Danish1 · ‎2019-07-25

If it were me, I'd look at all the pointers you're dereferencing.

I think that hspi contains a credible value.

But I suspect that either hspi->Instance or hspi->hdmatx is zero

Hope this helps,

Danish

waclawek.jan · ‎2019-07-25

As Clive said, you have to look at instructions *before* the highlighed one (debuggers usually show what's in PC, and that already points to the next instruction).

Also, you want even more instructions before that, as you want to understand what leads to the actual faulting instruction (and that one will be a STR, as I've said above).

JW

Tesla DeLorean · ‎2019-07-25

The disassembly doesn't even relate to the reported fault address, as best I can decipher it.

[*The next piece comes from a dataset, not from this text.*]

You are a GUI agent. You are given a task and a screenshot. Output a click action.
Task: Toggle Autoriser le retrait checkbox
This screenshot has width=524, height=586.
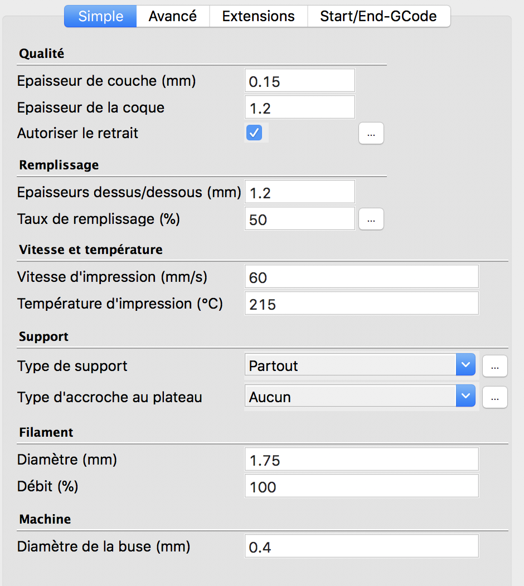click(x=254, y=133)
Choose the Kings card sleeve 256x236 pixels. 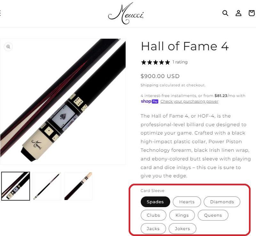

Tips, Buy me a coffee, or three.. PayPal Venmo
Up vote any posts that you find helpful, it shows what's working..

ccvelandres · ‎2019-07-25

I managed to catch the time when the fault was just about to occur and I found the cause. Danish was right. hspi->Instance was zero everytime the fault occurs. And as JW pointed out, the cause was a STR instruction.

The address 0x2000DB34 contains the struct hspi1 and hspi->Instance is at 0x2000DB34. The normal content of hspi->Instance is 0x04100300.

What happens is:

0x800f1fe: 0x6821 LDR R1, [R4] -------------> (R4 points to 0x2000DB34 which is zero so zero is loaded to R1)

0x800f200: 0x6048 STR R0, [R1, #0x4] ------> (since R1 is zero, it then tries to store R0 to (R1 + offset 0x4) 0x00000004)

then the hard fault occurs since it tries to store it to the reset vector. Does my understanding sound right?

I think what I need to find next is when the hspi->Instance turns to zero which shouldn't happen. Am I right?

Ozone · ‎2019-07-25

If you think the variable (struct member) gets overwritten elsewhere, set a data breakpoint on write access and try debugging.